[Data excerpts]
☆ ☆ ☆ ☆ ☆

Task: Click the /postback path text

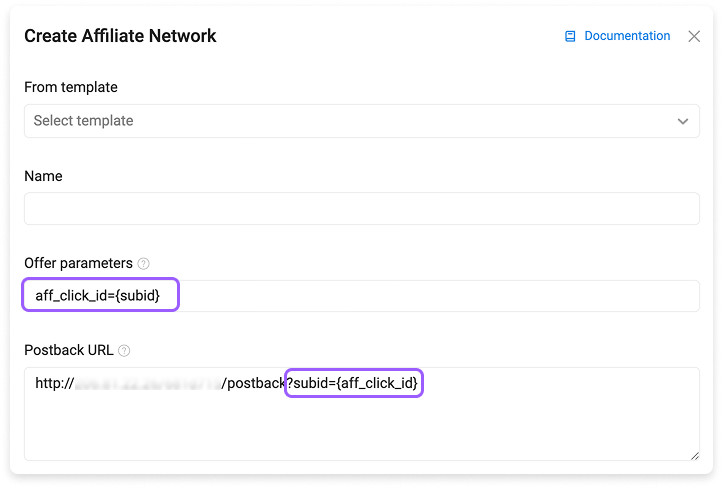Action: (x=253, y=383)
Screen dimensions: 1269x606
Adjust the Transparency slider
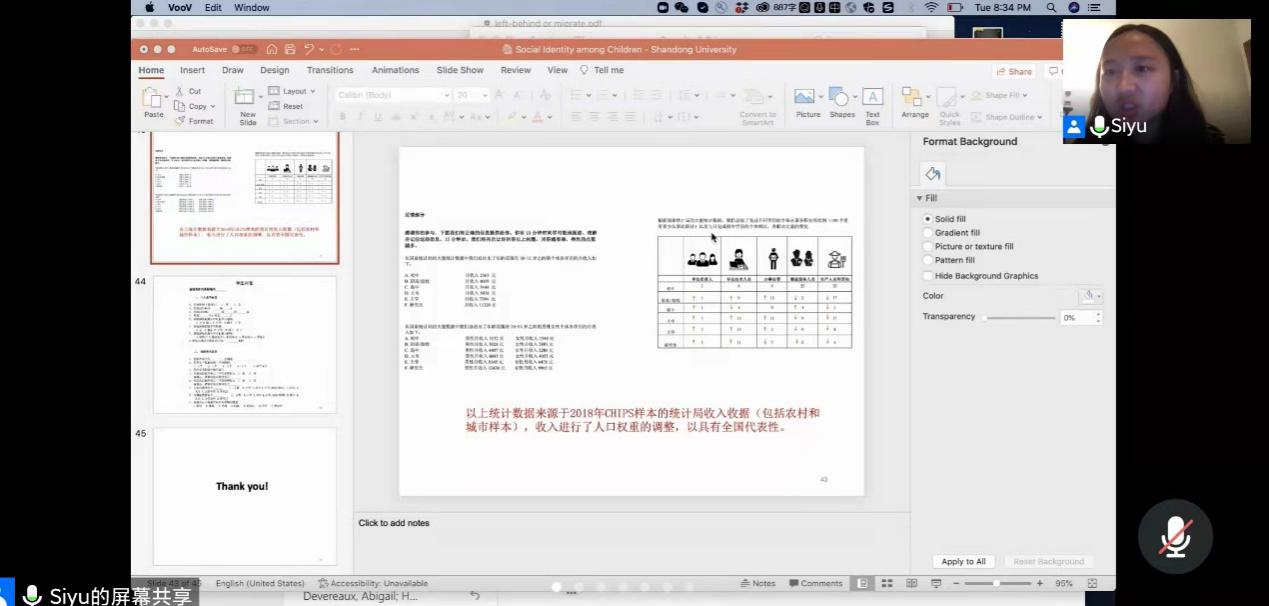tap(986, 318)
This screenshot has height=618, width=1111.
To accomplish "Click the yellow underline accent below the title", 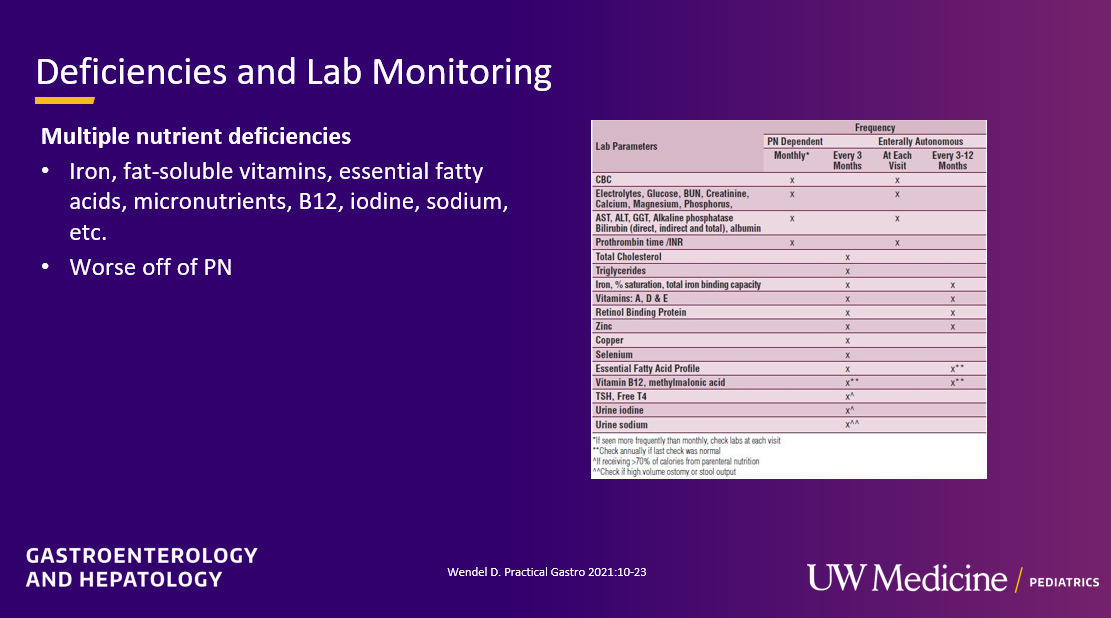I will click(65, 101).
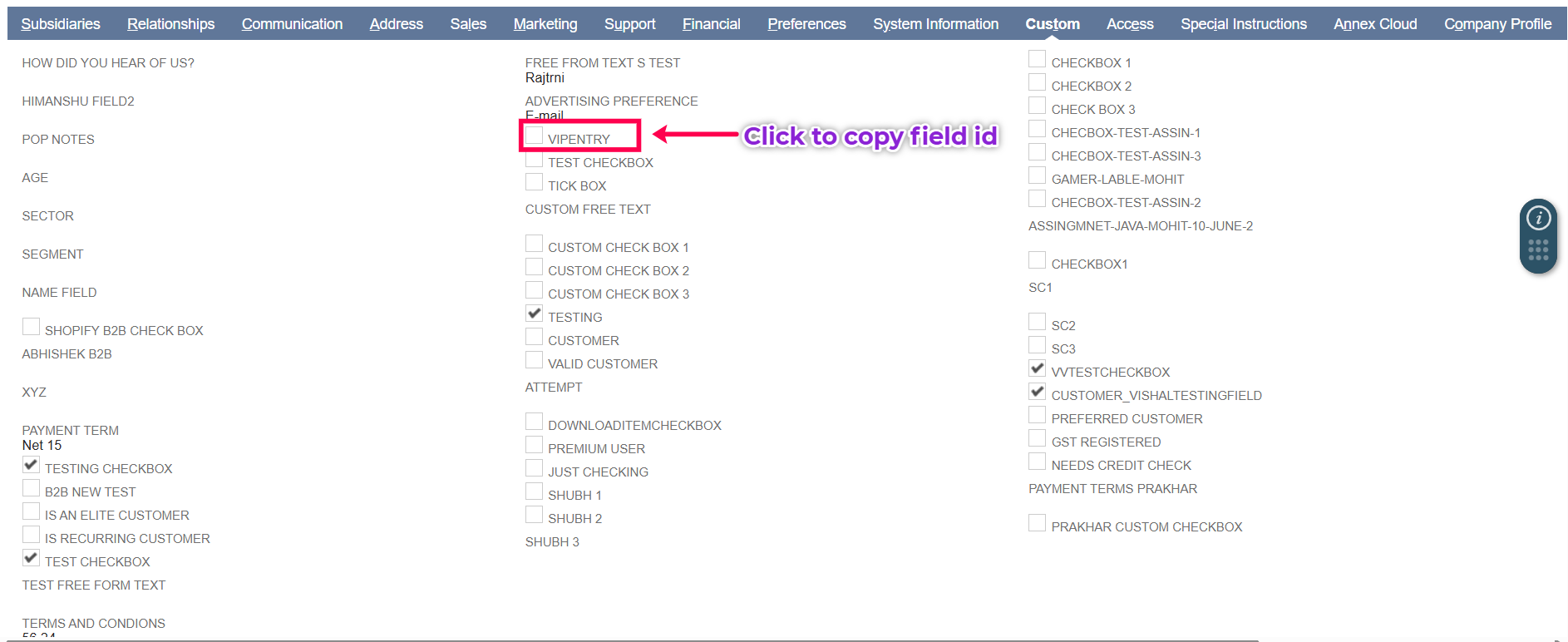Uncheck the TESTING checkbox

(535, 314)
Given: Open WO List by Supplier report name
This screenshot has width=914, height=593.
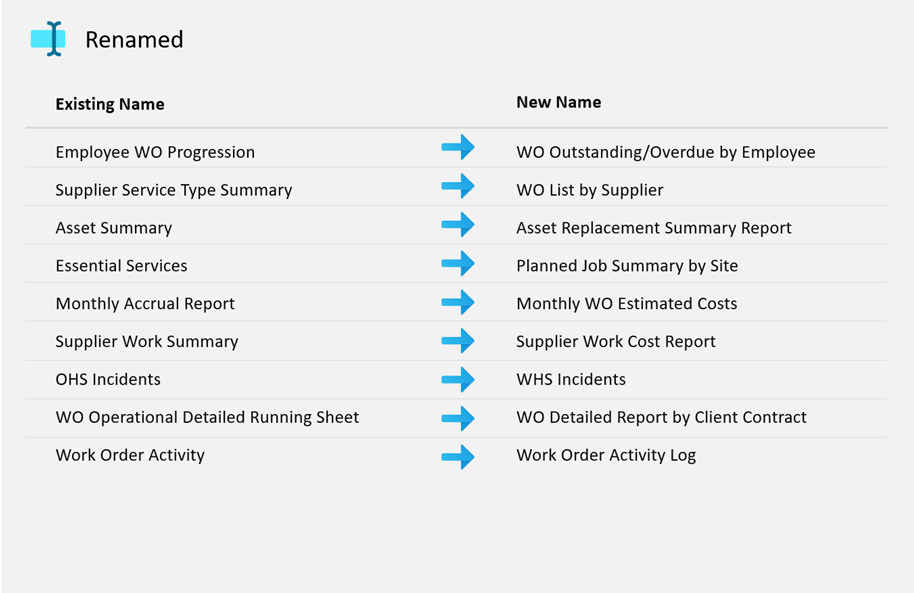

☆ ☆ ☆ ☆ ☆

WHAT YOU SHOULD DO :: Looking over the entries above, how many lines contain the string "This"? State the number and nothing else.

WRITTEN RESPONSE :: 2